In this link click here the author says that:
import tensorflow_hub as hub
module = hub.Module(<<Module URL as string>>, trainable=True)
If user wishes to fine-tune/modify the weights of the model, this parameter has to be set as True. So my doubt is if I set this to false does it mean that I am freezing all the layers of the BERT which is my intension too. I want to know if my approach is right.
I have a multi-part answer for you.
It all comes down to how your optimizer is set up. The usual approach for TF1 is to initialize it with all Variables found in the TRAINABLE_VARIABLES collection. The doc for hub.Module says about trainable
: "If False, no variables are added to TRAINABLE_VARIABLES collection, ...". So, yes, setting trainable=False
(explicitly or by default) freezes the module in the standard usage of TF1.

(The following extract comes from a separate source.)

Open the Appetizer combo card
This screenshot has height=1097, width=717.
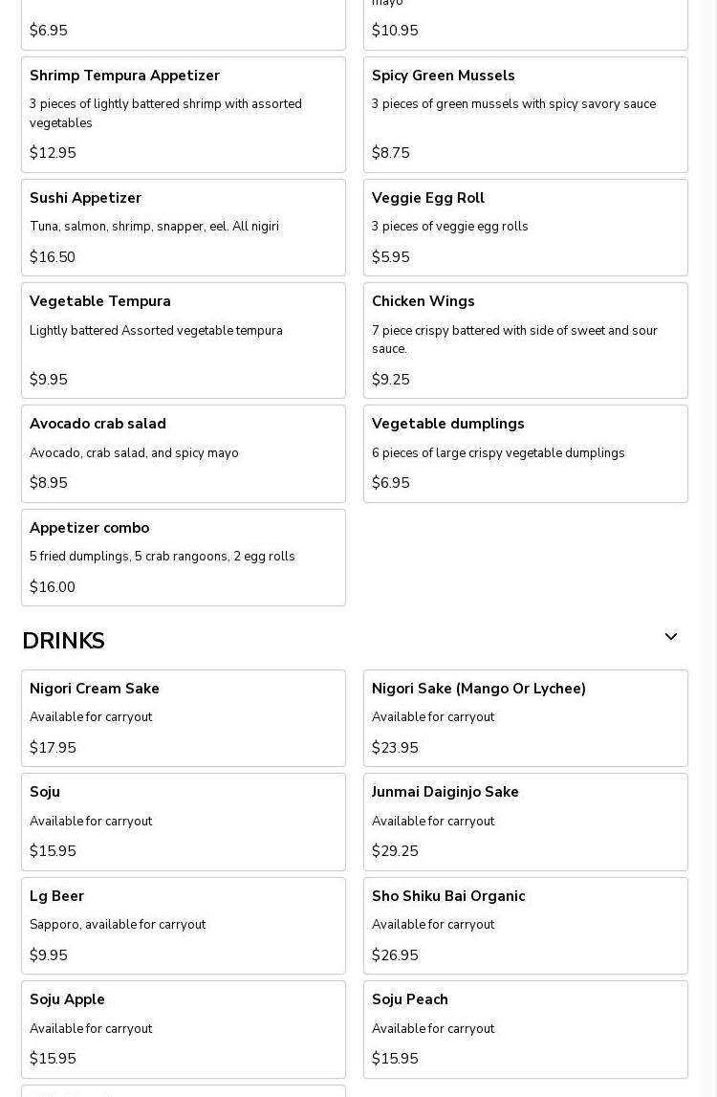[x=184, y=557]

That said, BERT is meant to be fine-tuned. The paper talks about the feature-based (i.e., frozen) vs fine-tuning approaches in more general terms, but the module doc spells it out clearly: "fine-tuning all parameters is the recommended practice." This gives the final parts of computing the pooled output a better shot at adapting to the features that matter most for the task at hand.
If you intend to follow this advice, please also mind tensorflow.org/hub/tf1_hub_module#fine-tuning and pick the correct graph version: BERT uses dropout regularization during training, and you need to set hub.Module(..., tags={"train"})
to get that. But for inference (in evaluation and prediction), where dropout does nothing, you omit the tags=
argument (or set it to the empty set()
or to None
).
You asked about hub.Module()
, which is an API for TF1, so I answered in that context. The same considerations apply for BERT in TF2 SavedModel format. There, it's all about setting hub.KerasLayer(..., trainable=True)
or not, but the need to select a graph version has gone away (the layer picks up Keras' training
state and applies it under the hood).
Happy training!